Scikit-learn 中的 GridSearchCV output 问题

Question

I'd like to perform a hyperparameter search for selecting preprocessing steps and models in sklearn as follows:我想执行超参数搜索以在 sklearn 中选择预处理步骤和模型，如下所示：

pipeline = Pipeline([("combiner", PolynomialFeatures()),
                     ("dimred", PCA()),
                     ("classifier", RandomForestClassifier())])

parameters = [{"combiner": [None]},
              {"combiner": [PolynomialFeatures()], "combiner__degree": [2], "combiner__interaction_only": [False, True]},

              {"dimred": [None]},
              {"dimred": [PCA()], "dimred__n_components": [.95, .75]},

              {"classifier": [RandomForestClassifier(n_estimators=100, class_weight="balanced")],
               "classifier__max_depth": [5, 10, None]},
              {"classifier": [KNeighborsClassifier(weights="distance")],
               "classifier__n_neighbors": [3, 7, 11]}]

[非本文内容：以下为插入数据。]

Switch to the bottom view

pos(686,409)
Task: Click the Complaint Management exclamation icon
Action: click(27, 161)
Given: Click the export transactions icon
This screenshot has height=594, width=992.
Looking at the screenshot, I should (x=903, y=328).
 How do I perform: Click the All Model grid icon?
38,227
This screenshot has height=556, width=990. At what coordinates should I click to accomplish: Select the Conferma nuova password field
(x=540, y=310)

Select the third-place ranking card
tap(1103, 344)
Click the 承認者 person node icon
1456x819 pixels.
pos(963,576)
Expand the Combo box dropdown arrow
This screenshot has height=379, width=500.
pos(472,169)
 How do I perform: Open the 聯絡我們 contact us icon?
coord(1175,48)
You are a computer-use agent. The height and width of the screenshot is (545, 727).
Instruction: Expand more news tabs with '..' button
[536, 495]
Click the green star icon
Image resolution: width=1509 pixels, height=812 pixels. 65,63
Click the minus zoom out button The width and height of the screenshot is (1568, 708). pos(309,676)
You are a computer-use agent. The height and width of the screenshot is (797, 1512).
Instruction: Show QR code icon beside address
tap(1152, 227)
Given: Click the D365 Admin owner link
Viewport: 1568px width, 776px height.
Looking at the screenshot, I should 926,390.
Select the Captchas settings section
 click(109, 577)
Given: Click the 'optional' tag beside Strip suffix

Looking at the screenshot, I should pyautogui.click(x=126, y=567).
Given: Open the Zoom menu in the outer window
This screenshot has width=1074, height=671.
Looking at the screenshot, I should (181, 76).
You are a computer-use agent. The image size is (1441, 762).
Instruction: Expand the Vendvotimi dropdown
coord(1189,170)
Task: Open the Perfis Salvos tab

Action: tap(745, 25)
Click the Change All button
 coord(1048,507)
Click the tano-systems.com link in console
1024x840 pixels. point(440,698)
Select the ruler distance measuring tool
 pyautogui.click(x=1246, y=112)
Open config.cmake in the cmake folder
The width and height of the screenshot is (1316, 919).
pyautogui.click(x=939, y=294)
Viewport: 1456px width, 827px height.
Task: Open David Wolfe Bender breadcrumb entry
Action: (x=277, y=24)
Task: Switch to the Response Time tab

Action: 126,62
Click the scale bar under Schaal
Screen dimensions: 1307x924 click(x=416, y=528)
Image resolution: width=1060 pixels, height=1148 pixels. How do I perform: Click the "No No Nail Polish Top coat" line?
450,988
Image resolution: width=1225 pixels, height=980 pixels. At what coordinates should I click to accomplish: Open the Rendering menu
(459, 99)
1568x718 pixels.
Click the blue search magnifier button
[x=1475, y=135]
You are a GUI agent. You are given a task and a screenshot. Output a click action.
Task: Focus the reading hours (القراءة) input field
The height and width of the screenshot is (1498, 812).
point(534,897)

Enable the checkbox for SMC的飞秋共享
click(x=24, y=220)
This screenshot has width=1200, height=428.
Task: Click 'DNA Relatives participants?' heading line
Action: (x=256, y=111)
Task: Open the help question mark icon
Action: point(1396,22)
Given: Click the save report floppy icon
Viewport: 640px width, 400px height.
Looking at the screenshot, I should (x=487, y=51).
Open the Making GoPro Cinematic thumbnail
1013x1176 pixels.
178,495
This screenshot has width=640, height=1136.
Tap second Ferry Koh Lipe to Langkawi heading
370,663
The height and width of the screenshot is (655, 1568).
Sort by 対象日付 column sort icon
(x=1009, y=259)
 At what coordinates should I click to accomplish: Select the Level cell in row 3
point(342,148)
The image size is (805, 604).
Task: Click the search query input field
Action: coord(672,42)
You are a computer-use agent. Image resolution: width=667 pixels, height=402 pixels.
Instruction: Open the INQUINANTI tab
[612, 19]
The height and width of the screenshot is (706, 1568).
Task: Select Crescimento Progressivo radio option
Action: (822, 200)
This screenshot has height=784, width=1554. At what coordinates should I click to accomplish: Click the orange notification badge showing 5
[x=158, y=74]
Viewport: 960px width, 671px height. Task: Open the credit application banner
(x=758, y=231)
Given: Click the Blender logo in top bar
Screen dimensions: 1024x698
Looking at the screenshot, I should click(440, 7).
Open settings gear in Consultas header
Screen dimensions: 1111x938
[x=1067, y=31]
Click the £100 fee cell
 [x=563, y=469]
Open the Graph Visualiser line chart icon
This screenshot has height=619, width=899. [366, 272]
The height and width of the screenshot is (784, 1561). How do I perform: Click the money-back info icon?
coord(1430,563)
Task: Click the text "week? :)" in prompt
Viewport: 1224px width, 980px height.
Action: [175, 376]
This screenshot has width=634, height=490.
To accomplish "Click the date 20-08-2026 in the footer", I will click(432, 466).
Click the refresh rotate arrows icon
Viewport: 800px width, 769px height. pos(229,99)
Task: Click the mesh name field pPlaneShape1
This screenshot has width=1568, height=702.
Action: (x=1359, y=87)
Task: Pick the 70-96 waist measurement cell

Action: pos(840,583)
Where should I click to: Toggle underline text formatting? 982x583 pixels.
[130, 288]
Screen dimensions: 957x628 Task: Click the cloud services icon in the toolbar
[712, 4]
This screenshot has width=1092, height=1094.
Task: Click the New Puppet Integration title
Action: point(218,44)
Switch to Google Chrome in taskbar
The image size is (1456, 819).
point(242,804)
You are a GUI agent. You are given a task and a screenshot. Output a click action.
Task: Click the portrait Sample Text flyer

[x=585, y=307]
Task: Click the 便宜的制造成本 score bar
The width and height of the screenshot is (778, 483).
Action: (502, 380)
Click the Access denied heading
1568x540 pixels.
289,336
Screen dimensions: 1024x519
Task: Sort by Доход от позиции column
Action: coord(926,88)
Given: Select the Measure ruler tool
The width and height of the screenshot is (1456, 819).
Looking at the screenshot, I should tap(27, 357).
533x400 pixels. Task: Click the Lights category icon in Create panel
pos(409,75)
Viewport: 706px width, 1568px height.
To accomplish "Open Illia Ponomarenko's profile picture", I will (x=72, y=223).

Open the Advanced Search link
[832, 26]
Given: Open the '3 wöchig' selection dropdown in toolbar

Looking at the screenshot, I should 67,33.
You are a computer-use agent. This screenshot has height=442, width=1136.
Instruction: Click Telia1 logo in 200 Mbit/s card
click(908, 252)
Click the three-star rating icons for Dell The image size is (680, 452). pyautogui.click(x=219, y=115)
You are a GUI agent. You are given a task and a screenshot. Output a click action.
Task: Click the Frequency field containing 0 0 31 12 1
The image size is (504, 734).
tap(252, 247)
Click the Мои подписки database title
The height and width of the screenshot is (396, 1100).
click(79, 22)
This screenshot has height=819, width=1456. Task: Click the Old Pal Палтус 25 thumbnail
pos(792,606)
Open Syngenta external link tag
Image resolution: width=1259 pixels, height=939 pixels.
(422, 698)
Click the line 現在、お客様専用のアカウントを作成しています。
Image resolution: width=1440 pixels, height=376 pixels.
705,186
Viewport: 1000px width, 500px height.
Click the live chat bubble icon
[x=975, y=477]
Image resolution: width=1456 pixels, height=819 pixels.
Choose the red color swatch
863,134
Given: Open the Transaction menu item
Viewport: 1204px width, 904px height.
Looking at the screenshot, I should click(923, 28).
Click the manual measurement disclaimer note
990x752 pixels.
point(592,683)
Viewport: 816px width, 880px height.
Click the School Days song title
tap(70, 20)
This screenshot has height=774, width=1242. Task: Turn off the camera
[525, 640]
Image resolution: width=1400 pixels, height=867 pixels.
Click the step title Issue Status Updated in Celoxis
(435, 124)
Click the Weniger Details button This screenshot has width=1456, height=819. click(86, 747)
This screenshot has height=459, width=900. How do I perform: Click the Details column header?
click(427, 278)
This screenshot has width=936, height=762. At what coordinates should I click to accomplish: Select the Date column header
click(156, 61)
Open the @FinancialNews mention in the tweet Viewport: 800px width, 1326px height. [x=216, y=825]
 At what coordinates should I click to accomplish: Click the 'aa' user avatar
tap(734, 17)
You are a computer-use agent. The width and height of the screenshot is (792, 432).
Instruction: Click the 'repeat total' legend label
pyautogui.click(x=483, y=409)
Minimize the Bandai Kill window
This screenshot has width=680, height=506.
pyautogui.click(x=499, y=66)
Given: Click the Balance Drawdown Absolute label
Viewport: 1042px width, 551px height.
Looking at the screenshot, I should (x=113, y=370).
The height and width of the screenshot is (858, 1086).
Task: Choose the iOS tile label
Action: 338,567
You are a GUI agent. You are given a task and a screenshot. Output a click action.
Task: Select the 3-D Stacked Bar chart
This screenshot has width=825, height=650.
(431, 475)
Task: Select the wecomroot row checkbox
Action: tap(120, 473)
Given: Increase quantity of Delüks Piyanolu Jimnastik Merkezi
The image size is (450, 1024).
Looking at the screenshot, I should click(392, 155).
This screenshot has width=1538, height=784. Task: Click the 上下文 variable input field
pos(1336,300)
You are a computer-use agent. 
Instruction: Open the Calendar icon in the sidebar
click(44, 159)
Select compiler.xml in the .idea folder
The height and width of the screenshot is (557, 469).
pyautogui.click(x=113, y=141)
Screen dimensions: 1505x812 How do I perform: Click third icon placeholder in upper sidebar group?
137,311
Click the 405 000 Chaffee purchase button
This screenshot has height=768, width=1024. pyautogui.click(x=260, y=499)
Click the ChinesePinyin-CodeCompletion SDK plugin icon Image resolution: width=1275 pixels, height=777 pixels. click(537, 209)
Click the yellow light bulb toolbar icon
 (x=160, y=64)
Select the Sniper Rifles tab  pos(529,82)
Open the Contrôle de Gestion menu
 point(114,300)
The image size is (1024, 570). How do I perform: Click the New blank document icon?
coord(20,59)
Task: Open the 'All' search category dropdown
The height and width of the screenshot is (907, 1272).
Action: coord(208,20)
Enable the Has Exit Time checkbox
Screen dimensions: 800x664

CV = GridSearchCV(pipeline, parameters, cv=5, scoring="f1_weighted", refit=True, n_jobs=-1)
CV.fit(train_X, train_y)

Of course, I need the results with the best pipeline with the best parameters.当然，我需要具有最佳参数的最佳管道的结果。 However, when I request best estimators with CV.best_estimator_ I get only the winning components, not the hyperparameters:但是，当我使用CV.best_estimator_请求最佳估计器时，我只得到获胜的组件，而不是超参数：

Pipeline(steps=[('combiner', None), ('dimred', PCA()),
                ('classifier', RandomForestClassifier())])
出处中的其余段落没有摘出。